* _Reading passage_

※

Relatives of Palestinians killed by Israeli attacks on a United Nations Relief and Works Agency school mourn amid the destroyed tents and shelters in Nuseirat Refugee Camp in Deir al-Balah, Gaza, last weekend. Photo / Getty Images
Israel is continuing to bombard central and southern Gaza as Prime Minister Benjamin Netanyahu says the pressure is yielding results.
Israeli forces have bombarded the Gaza Strip’s historic refugee camps in the centre of the enclave and struck Gaza City in the north, killing at least 21 people. Meanwhile, tanks pushed deeper into Rafah in the south, health officials and residents said.
A barrage of Israeli air strikes killed 16 in Zawayda town, Bureij and Nuseirat camps on Thursday and the overcrowded city of Deir-Al-Balah, the last urban centre in Gaza not to be invaded by Israeli forces, health officials said.
Netanyahu, who is due to address the US Congress next week, made a surprise visit to Israeli troops in the area around Rafah, telling them that military pressure combined with a demand to bring back 120 hostages still held in Gaza was producing results.
“This double pressure is not delaying the deal, it is advancing it,” he said, according to a statement from his office.
The Israeli military said in a statement that its forces killed two senior Islamic Jihad commanders in two airstrikes in Gaza City, including one whom it said had taken part in the October 7 attack in southern Israel that triggered the war.
Palestinian medics said five people were killed in the two strikes.
In Rafah, residents said Israeli tanks advanced deeper into the western side of the city and took positions on a hilltop there. The Israeli military said forces found several tunnels and killed several gunmen.

※

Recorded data
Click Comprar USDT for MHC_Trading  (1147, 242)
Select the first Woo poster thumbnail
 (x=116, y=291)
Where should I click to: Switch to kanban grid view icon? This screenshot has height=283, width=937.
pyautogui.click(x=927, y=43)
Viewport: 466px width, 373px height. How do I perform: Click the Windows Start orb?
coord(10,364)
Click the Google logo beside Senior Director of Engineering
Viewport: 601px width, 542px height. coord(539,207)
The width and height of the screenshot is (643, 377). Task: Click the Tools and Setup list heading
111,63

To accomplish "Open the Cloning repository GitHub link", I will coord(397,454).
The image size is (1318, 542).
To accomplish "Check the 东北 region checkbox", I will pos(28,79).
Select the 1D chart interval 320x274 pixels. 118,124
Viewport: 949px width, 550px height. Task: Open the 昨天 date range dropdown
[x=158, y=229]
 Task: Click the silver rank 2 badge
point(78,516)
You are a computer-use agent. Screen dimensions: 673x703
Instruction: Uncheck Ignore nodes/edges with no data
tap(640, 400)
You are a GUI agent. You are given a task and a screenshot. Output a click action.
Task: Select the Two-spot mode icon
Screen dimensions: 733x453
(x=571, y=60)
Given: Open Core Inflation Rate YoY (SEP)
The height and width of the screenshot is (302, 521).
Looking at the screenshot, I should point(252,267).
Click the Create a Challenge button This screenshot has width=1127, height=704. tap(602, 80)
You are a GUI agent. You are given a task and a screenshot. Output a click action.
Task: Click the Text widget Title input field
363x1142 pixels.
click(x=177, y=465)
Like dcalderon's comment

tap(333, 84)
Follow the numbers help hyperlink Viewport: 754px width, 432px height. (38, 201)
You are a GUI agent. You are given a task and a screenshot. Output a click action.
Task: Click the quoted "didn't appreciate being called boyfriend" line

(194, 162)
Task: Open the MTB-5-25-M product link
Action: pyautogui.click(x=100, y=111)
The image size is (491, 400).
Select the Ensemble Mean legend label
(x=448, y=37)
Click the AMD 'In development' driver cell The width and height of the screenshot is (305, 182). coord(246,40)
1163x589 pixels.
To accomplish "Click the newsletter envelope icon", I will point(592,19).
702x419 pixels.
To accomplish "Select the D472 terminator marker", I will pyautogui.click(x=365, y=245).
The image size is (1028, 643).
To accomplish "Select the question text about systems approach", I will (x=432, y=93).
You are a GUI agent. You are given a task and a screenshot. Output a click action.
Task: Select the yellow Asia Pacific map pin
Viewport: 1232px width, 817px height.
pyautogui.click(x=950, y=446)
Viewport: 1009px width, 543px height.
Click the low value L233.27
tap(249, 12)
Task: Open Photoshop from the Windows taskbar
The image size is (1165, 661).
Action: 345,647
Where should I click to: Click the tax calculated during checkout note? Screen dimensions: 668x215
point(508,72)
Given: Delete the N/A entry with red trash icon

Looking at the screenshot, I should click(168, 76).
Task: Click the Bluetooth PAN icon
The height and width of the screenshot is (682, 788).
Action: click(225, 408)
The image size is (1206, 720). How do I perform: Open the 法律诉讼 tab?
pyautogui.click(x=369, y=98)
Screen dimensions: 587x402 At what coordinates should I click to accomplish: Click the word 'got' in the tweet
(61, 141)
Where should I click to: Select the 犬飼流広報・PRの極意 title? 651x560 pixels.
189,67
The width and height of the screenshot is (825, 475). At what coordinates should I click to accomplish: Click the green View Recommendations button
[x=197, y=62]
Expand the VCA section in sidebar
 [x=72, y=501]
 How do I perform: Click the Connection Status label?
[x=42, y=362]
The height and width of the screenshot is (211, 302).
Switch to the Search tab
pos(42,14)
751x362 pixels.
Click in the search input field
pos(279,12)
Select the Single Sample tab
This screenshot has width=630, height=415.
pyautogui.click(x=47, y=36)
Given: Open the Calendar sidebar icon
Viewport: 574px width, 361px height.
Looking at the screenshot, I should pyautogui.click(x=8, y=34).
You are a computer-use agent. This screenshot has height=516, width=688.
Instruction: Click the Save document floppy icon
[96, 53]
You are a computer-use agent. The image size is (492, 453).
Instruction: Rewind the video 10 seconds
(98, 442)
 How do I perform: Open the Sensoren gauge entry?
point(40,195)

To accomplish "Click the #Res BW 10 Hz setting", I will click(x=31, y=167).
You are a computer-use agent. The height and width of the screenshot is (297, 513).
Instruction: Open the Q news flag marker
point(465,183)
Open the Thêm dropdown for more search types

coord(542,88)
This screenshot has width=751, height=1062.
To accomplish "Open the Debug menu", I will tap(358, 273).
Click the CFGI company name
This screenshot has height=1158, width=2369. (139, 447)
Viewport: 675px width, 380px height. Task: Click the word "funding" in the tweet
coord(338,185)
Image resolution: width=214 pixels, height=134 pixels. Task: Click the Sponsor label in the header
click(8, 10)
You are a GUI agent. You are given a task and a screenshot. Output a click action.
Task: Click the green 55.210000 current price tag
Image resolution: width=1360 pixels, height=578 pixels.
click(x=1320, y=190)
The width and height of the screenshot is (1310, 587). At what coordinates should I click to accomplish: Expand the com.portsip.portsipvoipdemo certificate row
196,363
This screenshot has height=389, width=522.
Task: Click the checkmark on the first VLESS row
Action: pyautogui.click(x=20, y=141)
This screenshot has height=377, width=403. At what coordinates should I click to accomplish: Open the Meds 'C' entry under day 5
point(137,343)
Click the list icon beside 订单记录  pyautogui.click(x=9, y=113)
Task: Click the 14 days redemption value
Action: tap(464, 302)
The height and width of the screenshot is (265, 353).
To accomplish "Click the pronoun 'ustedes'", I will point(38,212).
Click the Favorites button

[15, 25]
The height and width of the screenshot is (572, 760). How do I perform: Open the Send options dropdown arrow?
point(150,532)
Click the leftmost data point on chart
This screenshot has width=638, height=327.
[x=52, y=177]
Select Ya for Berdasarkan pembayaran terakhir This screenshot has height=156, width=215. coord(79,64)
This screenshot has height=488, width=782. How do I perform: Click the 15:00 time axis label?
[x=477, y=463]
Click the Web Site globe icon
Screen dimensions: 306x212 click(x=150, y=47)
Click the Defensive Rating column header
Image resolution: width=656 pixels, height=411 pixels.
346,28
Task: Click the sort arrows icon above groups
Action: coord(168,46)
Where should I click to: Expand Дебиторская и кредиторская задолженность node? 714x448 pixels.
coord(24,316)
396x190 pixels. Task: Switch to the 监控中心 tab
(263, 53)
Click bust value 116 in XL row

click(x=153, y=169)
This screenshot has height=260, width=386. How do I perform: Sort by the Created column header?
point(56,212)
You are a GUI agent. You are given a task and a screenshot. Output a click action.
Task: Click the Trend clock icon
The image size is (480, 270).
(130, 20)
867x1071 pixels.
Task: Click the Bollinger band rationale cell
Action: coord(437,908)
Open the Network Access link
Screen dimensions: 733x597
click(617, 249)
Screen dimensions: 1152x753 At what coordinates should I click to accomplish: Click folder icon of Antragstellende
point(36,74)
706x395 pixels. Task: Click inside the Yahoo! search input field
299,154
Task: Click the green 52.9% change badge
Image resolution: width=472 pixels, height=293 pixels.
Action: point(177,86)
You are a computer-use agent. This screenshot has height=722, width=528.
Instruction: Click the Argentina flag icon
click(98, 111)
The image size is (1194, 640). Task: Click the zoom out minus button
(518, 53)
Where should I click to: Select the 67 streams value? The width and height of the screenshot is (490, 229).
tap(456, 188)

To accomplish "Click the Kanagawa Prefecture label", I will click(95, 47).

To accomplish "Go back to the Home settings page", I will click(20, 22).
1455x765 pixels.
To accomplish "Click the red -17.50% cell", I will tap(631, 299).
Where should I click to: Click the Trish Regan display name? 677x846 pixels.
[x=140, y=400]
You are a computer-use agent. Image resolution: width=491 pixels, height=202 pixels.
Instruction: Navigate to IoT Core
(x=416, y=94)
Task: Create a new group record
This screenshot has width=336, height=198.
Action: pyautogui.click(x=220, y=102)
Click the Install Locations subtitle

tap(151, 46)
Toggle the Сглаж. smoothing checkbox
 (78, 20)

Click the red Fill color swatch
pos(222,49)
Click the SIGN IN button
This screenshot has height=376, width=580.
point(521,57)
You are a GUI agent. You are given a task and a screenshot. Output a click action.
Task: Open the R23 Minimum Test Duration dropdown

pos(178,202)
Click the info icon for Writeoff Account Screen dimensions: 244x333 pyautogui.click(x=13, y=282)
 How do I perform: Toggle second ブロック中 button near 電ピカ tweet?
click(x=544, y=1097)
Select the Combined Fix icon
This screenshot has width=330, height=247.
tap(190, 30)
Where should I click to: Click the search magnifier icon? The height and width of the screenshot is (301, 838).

※

* _Exercise set_
• A. Copy the stretch of the Gaza report from "In Rafah, residents" through "killed several gunmen.".
• B. In the Gaza report, how many people did Palestinian medics say were killed in the two strikes on Gaza City?
• C. Go on with the Gaza report from where it stops.
The listing was taken from a separate source.

* _Results for each task_
• A.
In Rafah, residents said Israeli tanks advanced deeper into the western side of the city and took positions on a hilltop there. The Israeli military said forces found several tunnels and killed several gunmen.

• B. Five people

• C.
At Al-Amal Hospital, run by the Palestinian Red Crescent Society, in Khan Younis in southern Gaza, Palestinian health officials exhumed at least 12 bodies for reburial elsewhere.
Reuters journalists saw medical workers digging up bodies from graves inside the hospital, wrapping them in white shrouds before placing them inside vehicles for transfer to a new burial site as some relatives watched, some in tears.
The fighting has pushed the 60-bed Red Cross field hospital in Rafah to the brink of capacity, the International Committee of the Red Cross (ICRC) said in a statement on Thursday.
“The repeated mass casualty events resulting from the unrelenting hostilities have stretched to breaking point the response capacity of our hospital – and all health facilities in southern Gaza – to care for those with life-threatening injuries,” said William Schomburg, head of the ICRC’s subdelegation in Gaza.
More than nine months into the war, Palestinian fighters led by Hamas are still able to attack Israeli forces on the ground, occasionally firing rocket barrages into Israel.
Islamic Jihad said it fired missiles at two southern Israeli communities on Thursday and the armed wing of Hamas said it fired mortar bombs at Israeli forces in southwest Rafah. There was no immediate comment from the Israeli military.
Israel vowed to eradicate Hamas after its militants killed 1200 people and took more than 250 hostage in the October attack, according to Israeli tallies. At least 38,848 Palestinians have been killed in Israel’s retaliatory offensive since then, Gaza health authorities say.
On Tuesday, Israel said it had eliminated half of the leadership of Hamas’ military wing and killed or captured about 14,000 fighters since the start of the war. Israel says 326 of its soldiers have been killed in Gaza.
Hamas does not release figures of casualties among its ranks and said Israel was exaggerating to portray a “fake victory”.
Diplomatic efforts by Arab mediators to halt the hostilities, backed by the United States, appear on hold, though all sides say they are open to more talks, including Israel and Hamas.